Ты не забыл и не простил. Ребенок успешно появился на свет, но я навсегда осталась ослабленной, способной лишь неторопливо перемешаться по дому, боясь сломать хрупкие, как стекло, кости. Пострадал и ум, он стал вялым, а мысли – редкими, словно часть из них и вправду вышла через родовые пути вслед за твоей сестрой. Но все это показалось мелким, когда мне позволили взойти на корабль и я почувствовала, как оживал пол под ногами, как заводили пляс огоньки на стенах, как металл приобретал масляный блеск, как картины на голограммах сменились строчками стихов, что я читала дочери, пока та росла внутри, а затем раздался голос, зазвучавший глубже, чем вся пустота безбрежного космоса. И этот голос прошептал: «Мама».

Твоя сестра и ее корабль-разум получили имя «Песнь рыболова», но для меня она навсегда осталась Ми Ненг, в честь принцессы из сказки, полюбившей рыбака за его песни. Она никогда так и не встретилась с ним.
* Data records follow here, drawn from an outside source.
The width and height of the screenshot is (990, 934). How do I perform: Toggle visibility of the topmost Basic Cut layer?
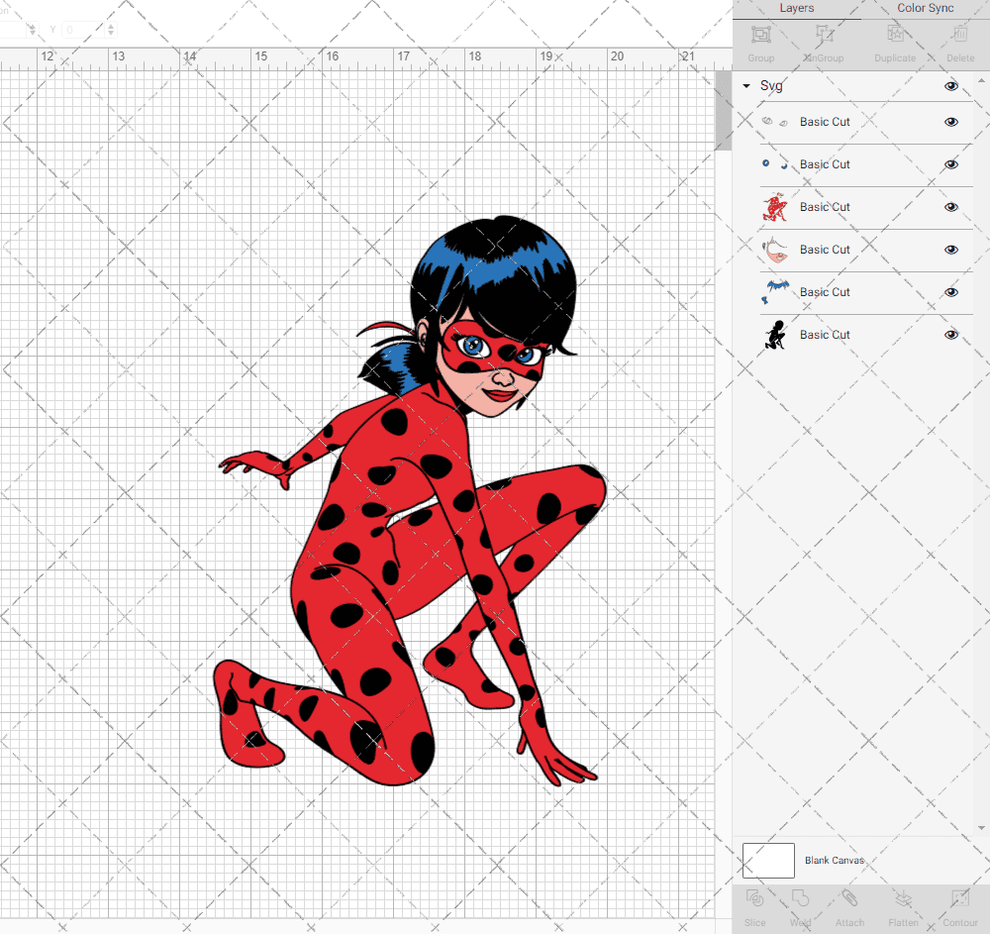[951, 121]
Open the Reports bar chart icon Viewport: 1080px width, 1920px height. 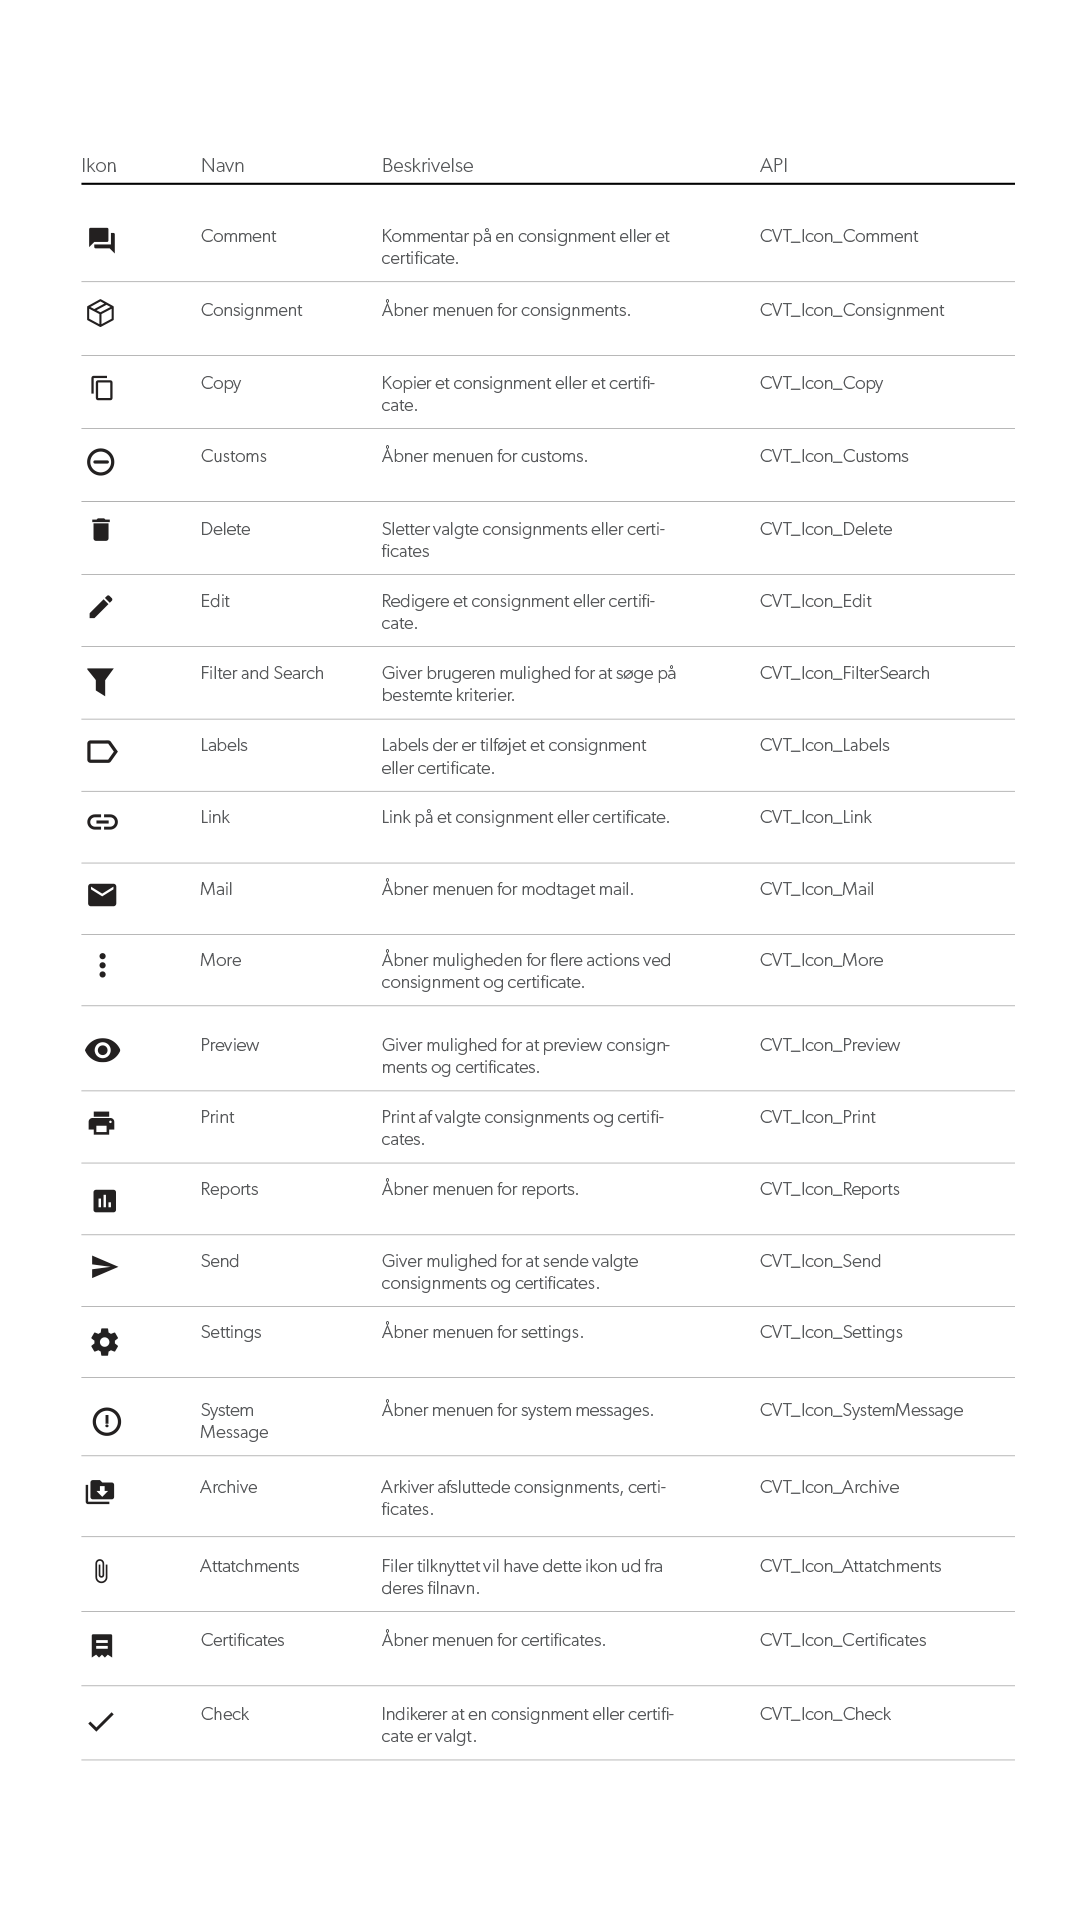tap(104, 1200)
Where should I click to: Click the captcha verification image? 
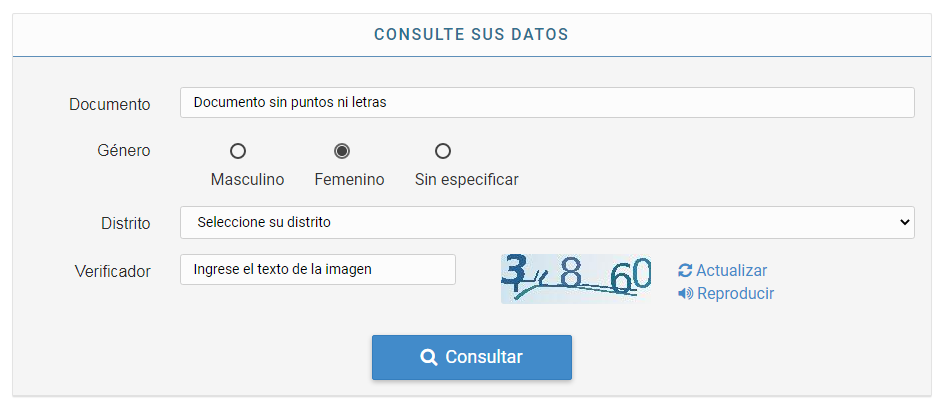[x=576, y=278]
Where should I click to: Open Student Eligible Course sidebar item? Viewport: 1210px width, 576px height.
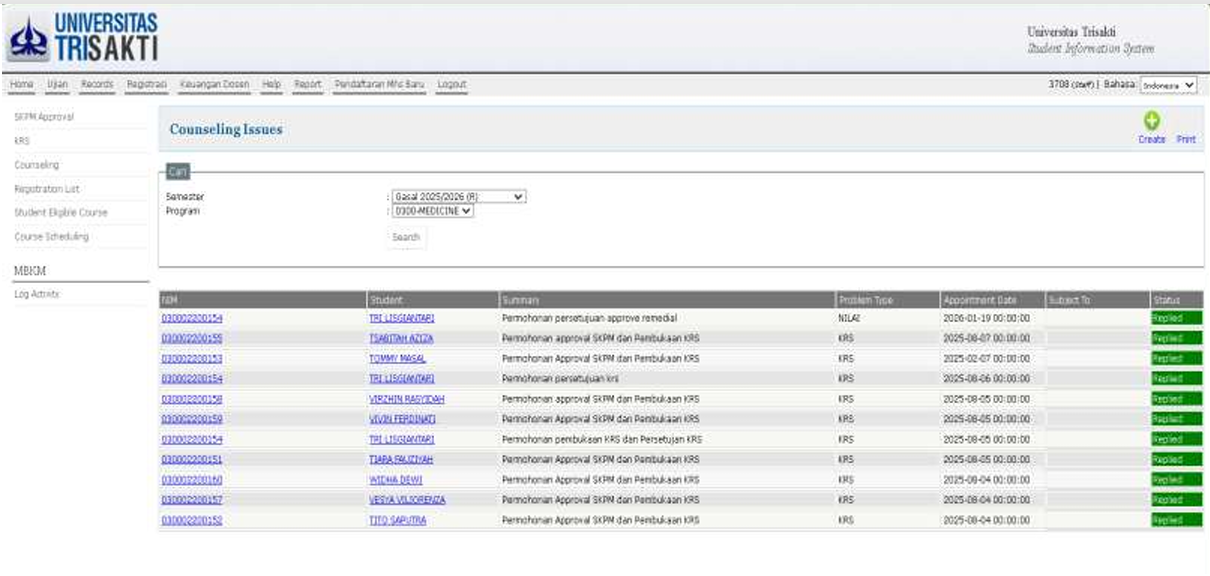(x=60, y=213)
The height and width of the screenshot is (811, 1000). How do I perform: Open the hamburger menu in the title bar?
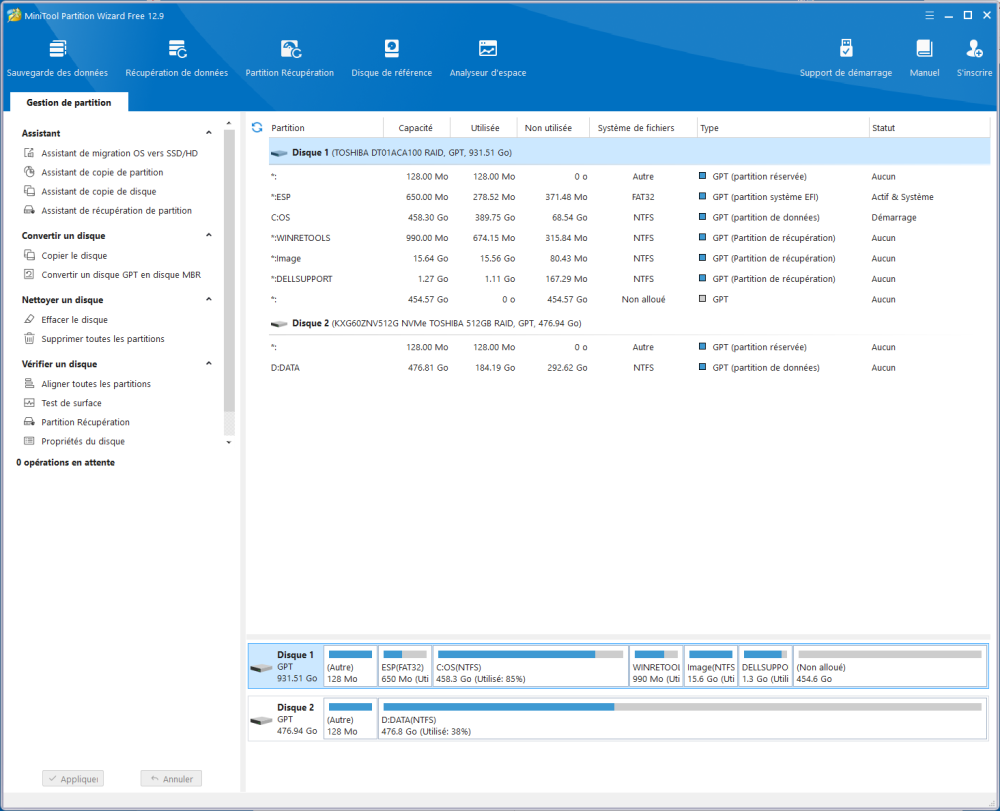coord(930,15)
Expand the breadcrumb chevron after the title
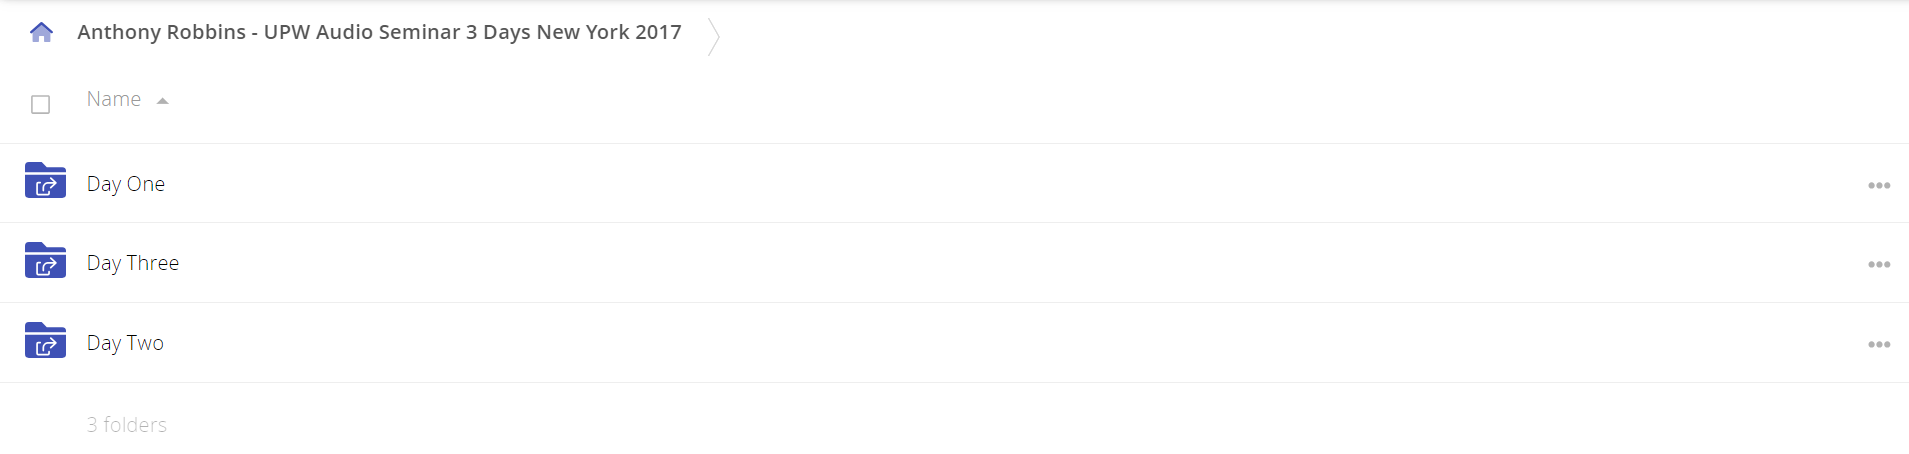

Но для тебя сестра стала врагом.

Ты отложил классику и поэтов, забрал все мои книги и голограммы про беременность и Разумы, изучал их ночи напролет и заваливал меня тысячами вопросов, на которые я не всегда знала ответ. Я думала, подобная жажда знаний происходила из желания понять сестру, но я глубоко заблуждалась.

Вспоминаю седьмой год после родов – Ки Фах уехал обсуждать с крупными поставщиками грузы, а ты убедил меня устроить банкет. Зашел ко мне в кабинет и заявил, что я напрасно посвящаю всю себя мужу и детям. Я почти рассмеялась от твоих слов, но ты говорил предельно серьезно, и столько заботы было в твоих словах, что от них сразу стало невероятно легко и тепло.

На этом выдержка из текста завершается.